The first Prime Minister’s Questions took place today. Missing, and somewhat strange, was the absence of Nick Clegg from the front bench and Ed Miliband and the expert jeerer Ed Balls on the benches opposite.
In their place though was the face of interim Labour leader Harriet Harman and the very new Angus Robertson, leader of the Westminster Scottish Nationalists, as they took their place from the Liberal Democrats as the third largest party in parliament next to a still uncomfortable looking Dennis Skinner MP.
We also saw the new look camera angles for televising the House of Commons, something else to get used to, and the new class of 2015 who were easily spotted because they were either wearing head to toe party colours or hadn’t quite perfected their ability to nod continuously in agreement for up to ten minutes.
David Cameron, cheered to unprecedented levels of hysteria by his excitable backbenchers, was a little rusty to get out his headline news one-liners, but overall pretty solid. However there must have been a collective yawn across the country when he made reference to still “cleaning up the mess” from the last government. Seriously have we got this line for another for five years?
Questions from the PM’s own benches looked to cement the manifesto and Queen’s Speech proposals aside from Andrew Mitchell who forced a side-ways move from the Prime Minister when asking if he’d make a commitment to stay signed up to the European Convention on Human Rights.
Harriet Harman focused her questions on affordable housing and home ownership. Mr. Cameron challenged her on whether Labour would back Housing Association tenants being able to buy their own homes describing the party as “the enemy of aspiration.”
Ms. Harman also asked where the £12bn cuts in welfare would come from. The Prime Minister ducked this question without any pretense of being subtle. However the Labour leader did hit a nerve when saying that the Prime Minister, who spent his first term in office blaming the last government, would have no such luxury this time around.

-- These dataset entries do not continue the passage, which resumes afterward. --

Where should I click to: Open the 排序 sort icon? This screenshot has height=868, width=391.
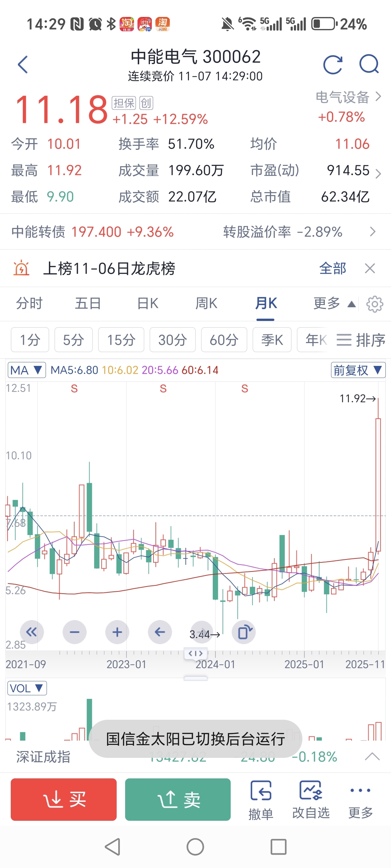360,340
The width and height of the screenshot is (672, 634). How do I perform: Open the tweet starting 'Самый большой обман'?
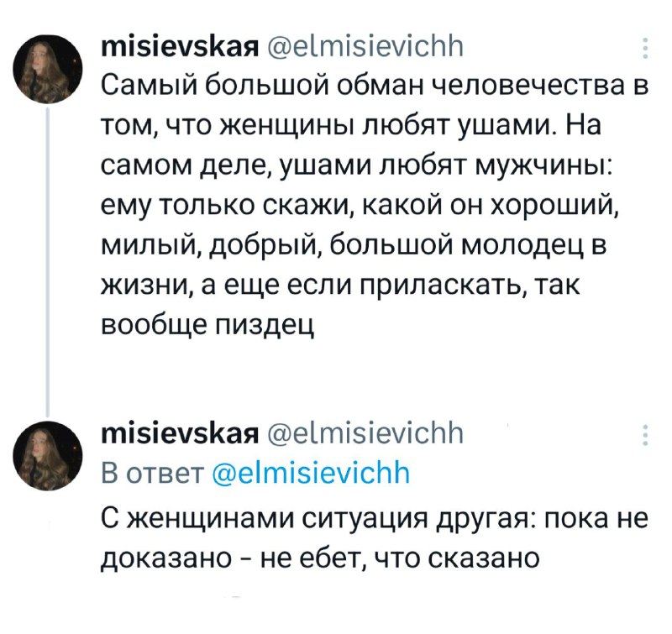pyautogui.click(x=370, y=202)
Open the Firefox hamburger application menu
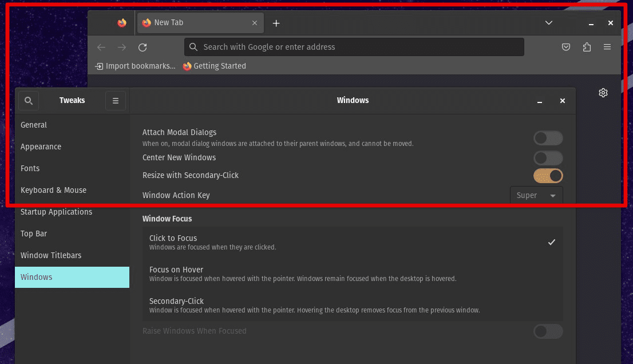Viewport: 633px width, 364px height. [607, 48]
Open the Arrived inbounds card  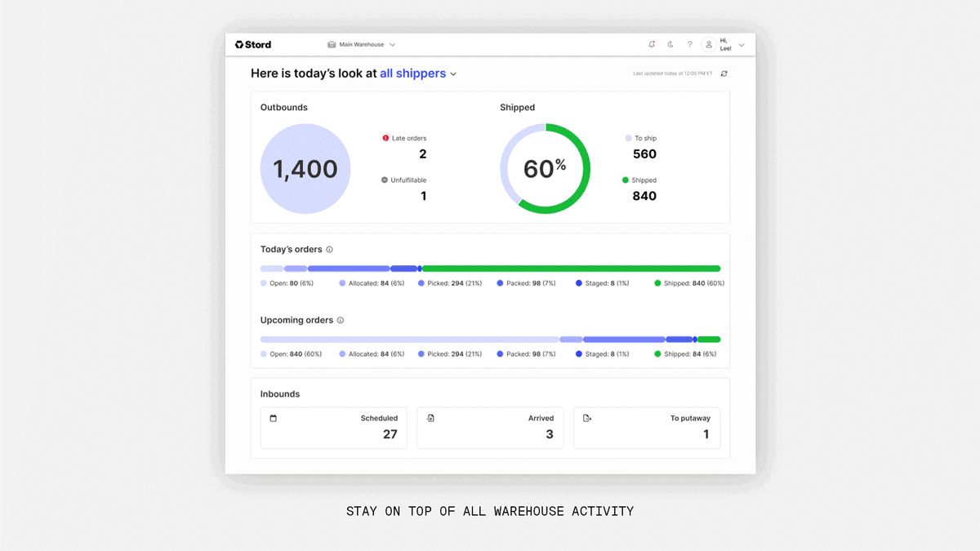coord(490,428)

On the mute no clapping allowed, SNP benches, Angus Robertson, chose a question about resettling refugees from the Mediterranean as his first question. The word “Scotland” wasn’t even uttered but the sub-text was to have a go at the big bad Tories. We'll see plenty of that in the weeks to come.
The best line was that whilst the PM’s was the party of aspiration, the party opposite i.e. Labour couldn’t even spell it, although even that was a little thrown-in. Harriet Harman has a few of these until they select the new Labour Leader on 12 September but she'd better watch out as Cameron will get into his stride pretty quick.